The theme of disguise and pretence is prevalent throughout; the opening minutes show Banner apparently reduced to the level of halfwit, working as a cleaner in scientific research centre; we later learn he’s merely masquerading as a floor-scrubbing simpleton to gain sneaky night-time access to the labs in order to research his anger management issues. Later on Bixby plays it rather more for laughs, parading as a upper-class twit in order to kidnap one of the villains. Both of these serve to highlight Bixby’s range as a performer, and sadly this was to be one of his last performances in three decades of screen acting.
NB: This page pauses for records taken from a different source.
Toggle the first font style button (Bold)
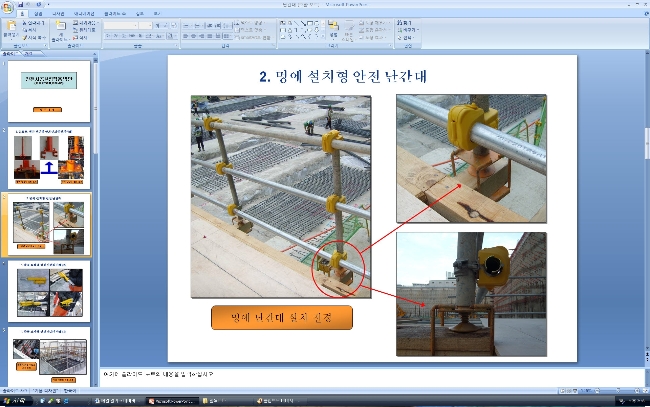Screen dimensions: 650x407 pyautogui.click(x=107, y=36)
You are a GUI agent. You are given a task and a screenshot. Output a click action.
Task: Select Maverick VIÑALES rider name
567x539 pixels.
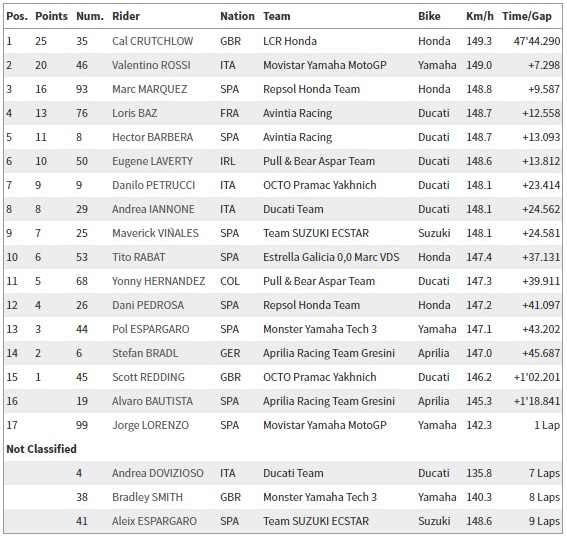point(155,233)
Unlike the California sun-bathed TV show, this is a largely gloomy, downbeat affair, reflecting both Banner’s mental state and the dark nature of superhero movies at the time, such as Batman, Darkman and RoboCop. Bixby plays Banner like a traumatized victim of an abusive relationship, desperate to be free of his other half. Interestingly, his assertion that the Hulk is ‘the worst in us’ and ‘maybe what we were before we became human’ is questioned by Pratt’s also-a-scientist wife (Tarbuck), who gently suggests to him, like an alcoholic in denial, that ol’ Jade Jaws is both human and a true part of him.

This is a largely gloomy, downbeat affair, reflecting both Banner’s mental state and the dark nature of superhero movies at the time

Nevertheless, it’s Banner’s attempts to escape his life and find some kind of happy ending that bring him into contact with Jasmin, and before long they are forced into various scrapes and go into hiding together. Despite an age gap there’s a believable desperation-born tenderness between the two, which eventually results in some good old log cabin-based rumpy-pumpy – something later Banner actors had to turn down for fear of losing control. Poor Ed Norton. Moving quickly on, there’s some quality villainy in the form of Andreas Katsulas’ urbane taskmaster and his boss (Katarina), unusually reasonable with hostages but quick to shoot her own men when it suits her.

The action sequences are the usual mix of somewhat silly strong arm stunts, with baddies incapacitated but not injured, followed by the Hulk running away before the police arrive. One memorably ludicrous sequence sees Banner and Jasmin perused by henchmen and their car forced onto a building site, whereupon it is slowly crushed between two diggers. Not only does this unorthodox assassination method allow for the Incredible one to emerge and force said diggers back – somehow stalling their engines – it also inexplicably prevents the heavies trying any other methods, such as, y’know, shooting them. The guns come out and things pick up during a bullet-riddled siege and aeroplane-escape sequence at the finale; and one joyous early money shot sees the Hulk run through an entire house, leaving three demolished walls and two bemused residents in his wake.

It goes without saying that the special effects are no match for the million-dollar CGI of the green meanie’s modern movies; but it also goes without saying that no computer generated Hulk could ever be as engaging as Lou Ferrigno, and no amount of pixelated musculature as impressive as his 6’5” Mr Universe physique. Over the fourteen years he was in the role, Ferrigno claimed his place alongside Christopher Reeve as one of the definitive screen superheroes, and still voices the Hulk today in cartoons and the Avengers franchise.

Death of… was never really intended to be the end; but a follow-up, Revenge of the Incredible Hulk, never made it beyond the scripting stage, and a She-Hulk pilot, which Bixby and Ferigno were involved in, was also cancelled. Perhaps it’s for the best, as this is a character – like Hugh Jackman’s equally lengthy and tragic portrayal of wolverine – who earned a proper ending.